Major metropolitan areas including Louisville and Indianapolis, which released its final 10-year plan with the support of Mayor Bart Peterson in April 2002, hope to complete plans near 2011. Chicago’s Mayor Richard Daly has endorsed plans to end all homelessness in the city by 2012, while the Los Angeles Homeless Services Authority’s proposal explains that, “with full participation of all local, state and national stakeholders there are adequate resources to end homelessness in 10 years.”
2014 promises to be a big year for the homeless community – if there still is one, of course. Washington D.C., San Antonio (chronic homelessness only), Portland and Multnomah County, Oregon; Chattanooga, Tennessee, and Evansville and Vanderburgh County, Indiana, all have plans to rid each respective region of homelessness by 2014. In addition, the state of Utah, South Carolina, Hawaii, North Carolina, Vermont and Georgia all have similar statewide plans to eliminate homelessness around those years.
Homeless Organizations Providing Empowerment for the Homeless, a collaborative in Northwest Louisiana promises, “by the year 2014, all individuals and families facing homelessness in Northwest Louisiana will have alternatives and access to safe, decent and affordable housing and resources and supports needed to sustain it.”
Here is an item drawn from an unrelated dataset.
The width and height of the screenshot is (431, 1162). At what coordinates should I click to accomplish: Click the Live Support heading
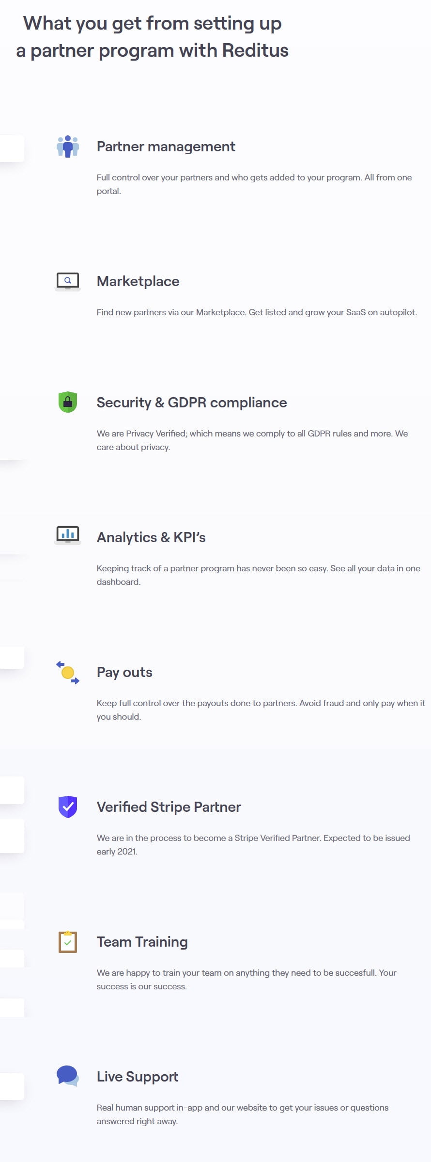pyautogui.click(x=138, y=1077)

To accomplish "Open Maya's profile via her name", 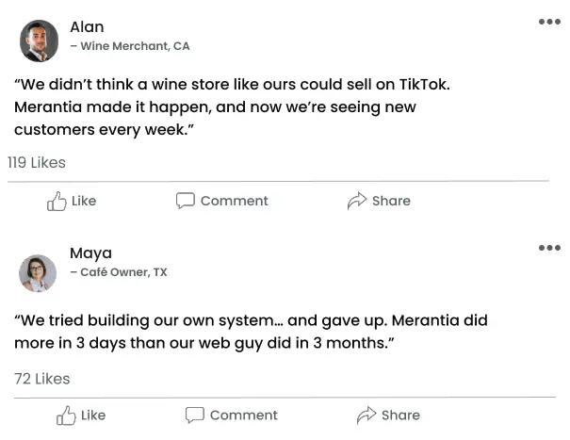I will (90, 253).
Cities such as New York and San Francisco with significant homeless problems are adhering to the 10-year plan. Mayor Michael R. Bloomberg organized the Uniting for Solutions Beyond Shelter movement in New York City in 2003, and it features a 41-member committee of public, private and nonprofit leaders to address the issue of homelessness. “It reflects my strong belief that every individual and family deserves safe, affordable housing,” writes Bloomberg in a letter posted on the Uniting for Solutions Beyond Shelter web site.
City planners in San Francisco, faced with the title of “homeless capital of the United States,” opted to end the problem of its estimated 3,000 chronically homeless people in 10 years, before attempting to secure housing for the nearly 15,000 homeless in the city and county of San Francisco. “We (Coalition on Homelessness, San Francisco) have participated in crafting our local 10-year plan in good faith,” says Martin. “As a result of our involvement, we are proud to report that San Francisco’s 10-year plan includes planning for the needs of chronically homeless families and immigrants, which I believe is still the only local 10-year plan to address such needs.”
The plan in Columbus and Franklin County, Ohio, addresses the concerns of the entire homeless community.
“Our planning focuses on both the needs of chronic homeless persons and other persons experiencing short-term episodes of homelessness,” says Albanese. “We have multiple efforts occurring in both areas to meet the various housing and service needs of persons experiencing homelessness.
“Our planning doesn’t include assumptions that Columbus/Franklin County will be ‘free of homelessness,’” adds Albanese. “ Our planning assumptions do, however, recognize that chronic homelessness can be ended for persons who have experienced long-term homelessness and struggles with a disability and that homelessness in general can be minimized.”